→ YOUR TASK
All that should appear is the line containing "The Cost of" and the lines after it in the records below, each reproduced exactly.

----- EXTRACTED DATA -----

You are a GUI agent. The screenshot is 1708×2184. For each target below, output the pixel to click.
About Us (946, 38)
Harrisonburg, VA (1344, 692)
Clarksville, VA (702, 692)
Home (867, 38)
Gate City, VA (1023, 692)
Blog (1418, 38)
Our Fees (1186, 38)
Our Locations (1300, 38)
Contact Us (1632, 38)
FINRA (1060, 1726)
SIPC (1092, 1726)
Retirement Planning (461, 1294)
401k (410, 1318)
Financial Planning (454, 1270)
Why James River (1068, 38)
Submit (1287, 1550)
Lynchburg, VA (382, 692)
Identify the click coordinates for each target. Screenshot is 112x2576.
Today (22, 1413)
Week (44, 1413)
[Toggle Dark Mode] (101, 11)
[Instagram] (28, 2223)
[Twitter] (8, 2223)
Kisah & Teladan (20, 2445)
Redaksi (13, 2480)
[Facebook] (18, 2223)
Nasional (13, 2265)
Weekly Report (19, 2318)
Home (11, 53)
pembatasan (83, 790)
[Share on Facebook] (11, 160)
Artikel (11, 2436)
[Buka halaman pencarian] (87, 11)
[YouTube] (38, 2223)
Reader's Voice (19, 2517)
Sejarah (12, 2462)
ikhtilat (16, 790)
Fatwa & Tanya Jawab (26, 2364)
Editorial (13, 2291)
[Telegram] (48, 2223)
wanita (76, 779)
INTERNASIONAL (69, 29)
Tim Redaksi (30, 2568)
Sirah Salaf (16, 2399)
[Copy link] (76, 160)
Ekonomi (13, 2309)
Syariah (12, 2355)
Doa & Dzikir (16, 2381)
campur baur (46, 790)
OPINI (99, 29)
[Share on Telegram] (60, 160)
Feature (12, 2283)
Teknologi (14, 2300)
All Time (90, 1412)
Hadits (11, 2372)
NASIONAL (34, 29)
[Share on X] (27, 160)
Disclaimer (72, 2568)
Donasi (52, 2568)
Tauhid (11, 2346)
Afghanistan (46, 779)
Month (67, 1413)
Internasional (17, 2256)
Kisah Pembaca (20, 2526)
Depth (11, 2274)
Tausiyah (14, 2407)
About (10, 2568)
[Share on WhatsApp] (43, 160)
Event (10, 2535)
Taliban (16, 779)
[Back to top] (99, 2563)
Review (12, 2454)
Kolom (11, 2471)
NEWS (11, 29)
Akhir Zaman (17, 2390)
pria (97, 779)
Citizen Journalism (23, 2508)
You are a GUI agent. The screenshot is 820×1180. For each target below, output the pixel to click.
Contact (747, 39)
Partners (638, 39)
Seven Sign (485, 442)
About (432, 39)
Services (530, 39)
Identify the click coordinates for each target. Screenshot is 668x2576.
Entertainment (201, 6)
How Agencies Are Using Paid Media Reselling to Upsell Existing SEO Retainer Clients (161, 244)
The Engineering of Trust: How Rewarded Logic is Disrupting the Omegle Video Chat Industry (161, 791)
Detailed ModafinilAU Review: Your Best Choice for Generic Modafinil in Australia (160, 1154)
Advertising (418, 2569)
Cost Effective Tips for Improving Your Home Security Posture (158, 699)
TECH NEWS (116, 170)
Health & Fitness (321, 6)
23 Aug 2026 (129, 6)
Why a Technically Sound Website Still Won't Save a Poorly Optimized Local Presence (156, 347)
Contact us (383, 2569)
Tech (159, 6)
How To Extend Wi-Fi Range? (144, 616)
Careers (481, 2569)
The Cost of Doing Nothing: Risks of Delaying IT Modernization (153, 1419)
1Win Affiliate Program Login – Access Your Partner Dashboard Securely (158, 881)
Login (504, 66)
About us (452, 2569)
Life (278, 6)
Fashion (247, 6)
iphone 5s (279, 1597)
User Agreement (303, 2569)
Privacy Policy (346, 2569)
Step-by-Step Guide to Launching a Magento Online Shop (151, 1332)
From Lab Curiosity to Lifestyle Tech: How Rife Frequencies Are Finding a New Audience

-----

→ SOLUTION TO THIS EXERCISE
The Cost of Doing Nothing: Risks of Delaying IT Modernization (153, 1419)
1Win Affiliate Program Login – Access Your Partner Dashboard Securely (158, 881)
Login (504, 66)
About us (452, 2569)
Life (278, 6)
Fashion (247, 6)
iphone 5s (279, 1597)
User Agreement (303, 2569)
Privacy Policy (346, 2569)
Step-by-Step Guide to Launching a Magento Online Shop (151, 1332)
From Lab Curiosity to Lifestyle Tech: How Rife Frequencies Are Finding a New Audience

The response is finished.